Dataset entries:
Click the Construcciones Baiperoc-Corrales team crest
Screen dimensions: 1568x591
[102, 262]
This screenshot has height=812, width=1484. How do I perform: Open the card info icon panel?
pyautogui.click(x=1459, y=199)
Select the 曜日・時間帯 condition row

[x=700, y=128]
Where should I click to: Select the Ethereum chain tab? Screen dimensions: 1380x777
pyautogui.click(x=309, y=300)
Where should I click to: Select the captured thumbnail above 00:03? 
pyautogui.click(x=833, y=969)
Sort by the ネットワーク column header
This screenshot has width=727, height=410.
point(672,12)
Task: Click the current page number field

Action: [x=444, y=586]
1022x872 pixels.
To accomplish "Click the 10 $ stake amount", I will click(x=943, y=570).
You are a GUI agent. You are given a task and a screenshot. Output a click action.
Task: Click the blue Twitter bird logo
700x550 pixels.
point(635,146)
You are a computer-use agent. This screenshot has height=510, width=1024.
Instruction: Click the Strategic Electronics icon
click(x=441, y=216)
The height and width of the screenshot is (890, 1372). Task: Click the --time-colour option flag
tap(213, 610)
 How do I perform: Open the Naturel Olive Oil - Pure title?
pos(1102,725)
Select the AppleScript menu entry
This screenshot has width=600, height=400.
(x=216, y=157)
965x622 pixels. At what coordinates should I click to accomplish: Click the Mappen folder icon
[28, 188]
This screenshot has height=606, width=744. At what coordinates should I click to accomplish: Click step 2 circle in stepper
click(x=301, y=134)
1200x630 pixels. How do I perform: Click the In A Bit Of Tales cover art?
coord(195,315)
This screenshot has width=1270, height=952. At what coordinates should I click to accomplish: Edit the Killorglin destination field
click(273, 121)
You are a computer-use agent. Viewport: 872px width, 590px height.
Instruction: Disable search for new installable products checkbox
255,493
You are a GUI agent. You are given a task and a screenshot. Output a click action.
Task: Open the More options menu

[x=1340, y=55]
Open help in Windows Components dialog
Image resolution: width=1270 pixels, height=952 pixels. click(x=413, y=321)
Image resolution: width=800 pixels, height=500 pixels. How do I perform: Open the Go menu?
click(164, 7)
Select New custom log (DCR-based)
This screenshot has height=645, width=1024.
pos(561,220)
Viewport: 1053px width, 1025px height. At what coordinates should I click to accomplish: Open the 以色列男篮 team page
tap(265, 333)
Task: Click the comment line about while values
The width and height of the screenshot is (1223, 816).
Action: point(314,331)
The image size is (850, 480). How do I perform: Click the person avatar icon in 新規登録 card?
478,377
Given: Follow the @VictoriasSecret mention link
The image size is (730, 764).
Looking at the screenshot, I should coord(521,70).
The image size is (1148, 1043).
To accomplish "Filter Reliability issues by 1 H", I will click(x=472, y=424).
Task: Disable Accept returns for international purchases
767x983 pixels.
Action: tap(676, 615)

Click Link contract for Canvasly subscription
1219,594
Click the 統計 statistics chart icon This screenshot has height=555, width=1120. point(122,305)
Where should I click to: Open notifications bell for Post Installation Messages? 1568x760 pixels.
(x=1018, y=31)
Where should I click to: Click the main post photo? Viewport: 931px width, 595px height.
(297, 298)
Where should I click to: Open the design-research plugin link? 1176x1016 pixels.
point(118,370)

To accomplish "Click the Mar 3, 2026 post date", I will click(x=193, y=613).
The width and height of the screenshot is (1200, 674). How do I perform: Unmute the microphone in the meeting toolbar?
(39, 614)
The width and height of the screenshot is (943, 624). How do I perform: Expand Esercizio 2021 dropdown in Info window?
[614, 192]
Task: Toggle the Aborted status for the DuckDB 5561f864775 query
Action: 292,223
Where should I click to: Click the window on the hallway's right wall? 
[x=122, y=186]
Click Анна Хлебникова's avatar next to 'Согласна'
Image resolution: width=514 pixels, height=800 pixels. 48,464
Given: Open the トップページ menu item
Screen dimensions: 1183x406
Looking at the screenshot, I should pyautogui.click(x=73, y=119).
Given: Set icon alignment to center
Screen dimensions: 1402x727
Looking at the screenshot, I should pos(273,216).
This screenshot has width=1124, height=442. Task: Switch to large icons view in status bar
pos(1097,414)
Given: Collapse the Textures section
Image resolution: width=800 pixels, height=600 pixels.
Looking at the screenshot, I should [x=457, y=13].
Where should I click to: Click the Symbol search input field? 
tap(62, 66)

WHAT YOU NEED TO DO:
Every line above that holds the string "agent" should be returned.

SOLUTION TO THIS TASK:
You are a GUI agent. You are given a task and a screenshot. Output a click action.
You are a computer-use agent. This screenshot has height=510, width=1024.
You are a computer-use agent. Viewport: 872px width, 590px height.
You are a GUI agent. You are given a task and a screenshot. Output a click action.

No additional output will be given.